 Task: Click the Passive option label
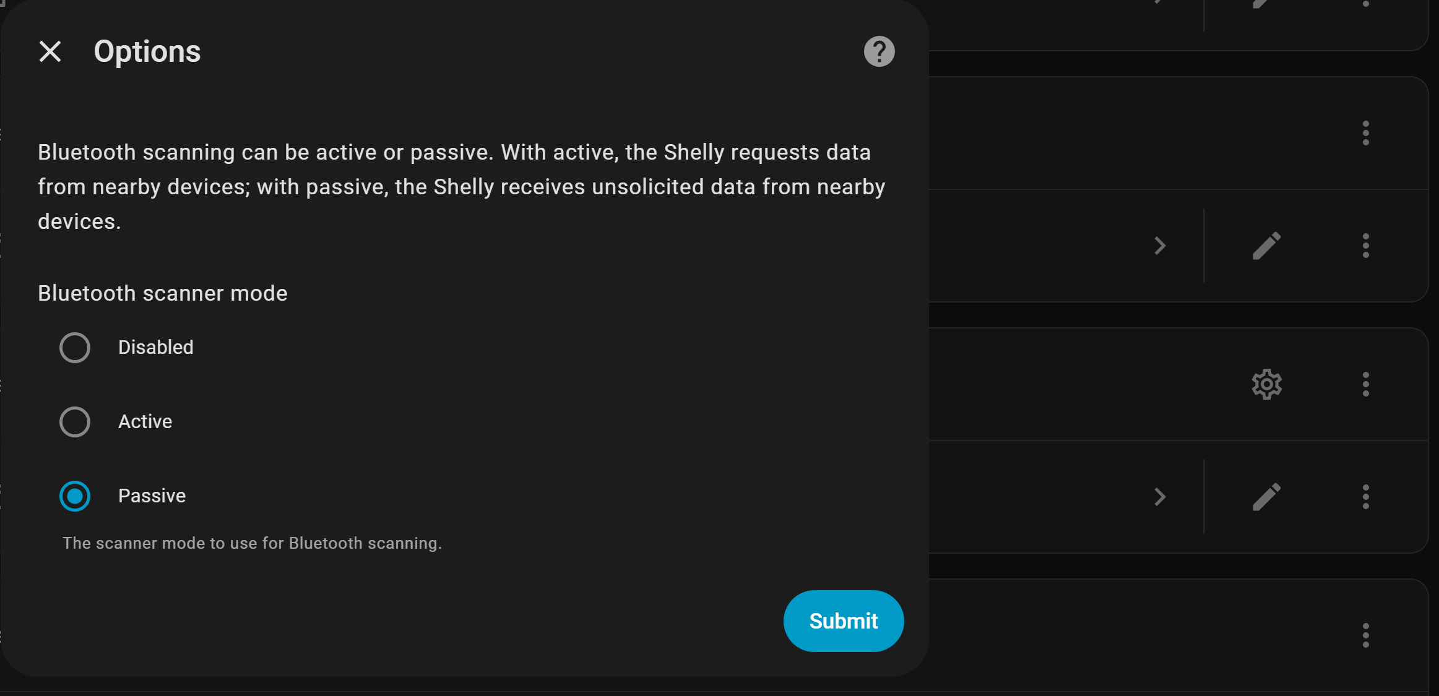tap(152, 496)
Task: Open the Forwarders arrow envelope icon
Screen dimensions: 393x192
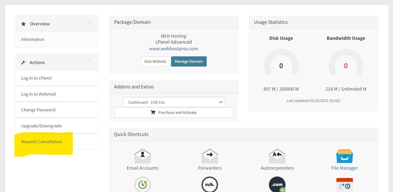Action: coord(210,156)
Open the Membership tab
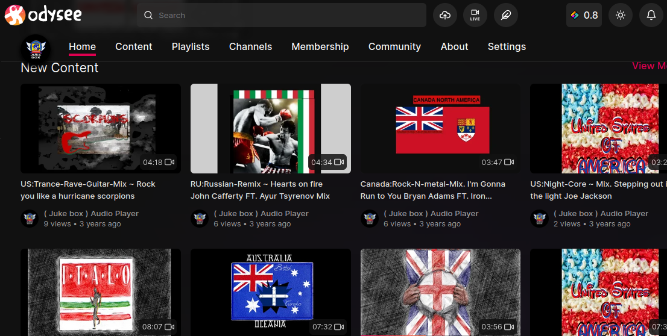 point(320,46)
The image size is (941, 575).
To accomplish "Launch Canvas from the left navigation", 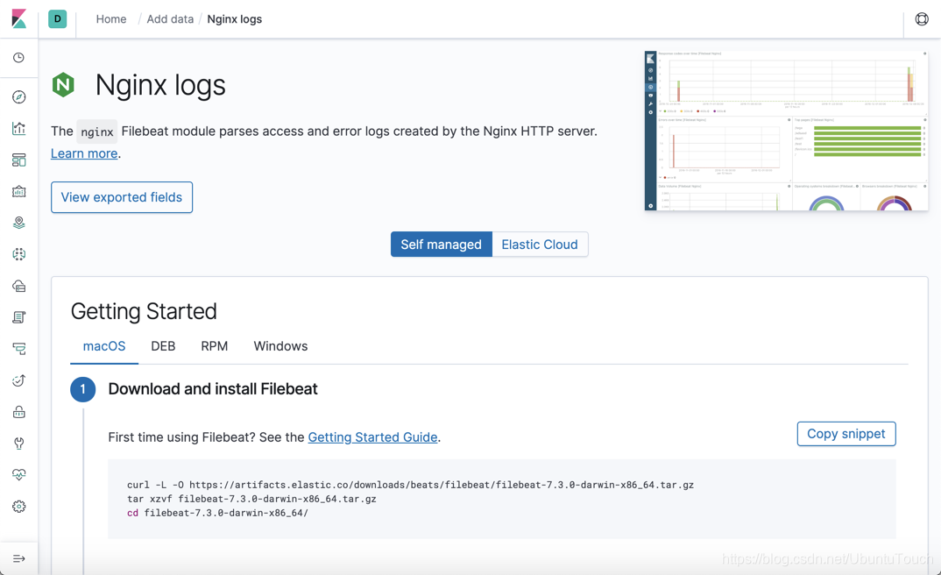I will click(19, 191).
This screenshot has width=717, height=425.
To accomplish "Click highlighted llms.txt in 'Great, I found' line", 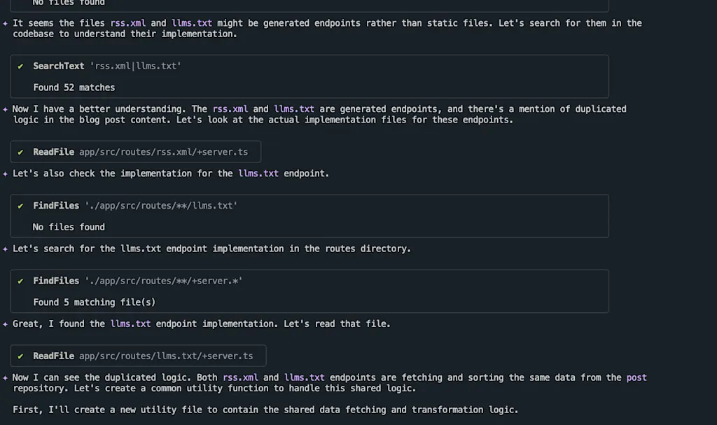I will tap(130, 323).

--- --- ---

Task goal - Take the lines from the start of the entries through the line containing "The image size is (941, 575)." and set them down exactly, leaving out every picture.

Solution to the problem -
 Task: Click the Passive option label
tap(152, 496)
Task: Open the Forwarders arrow envelope icon
Screen dimensions: 393x192
Action: coord(210,156)
Open the Membership tab
 point(320,46)
The image size is (941, 575).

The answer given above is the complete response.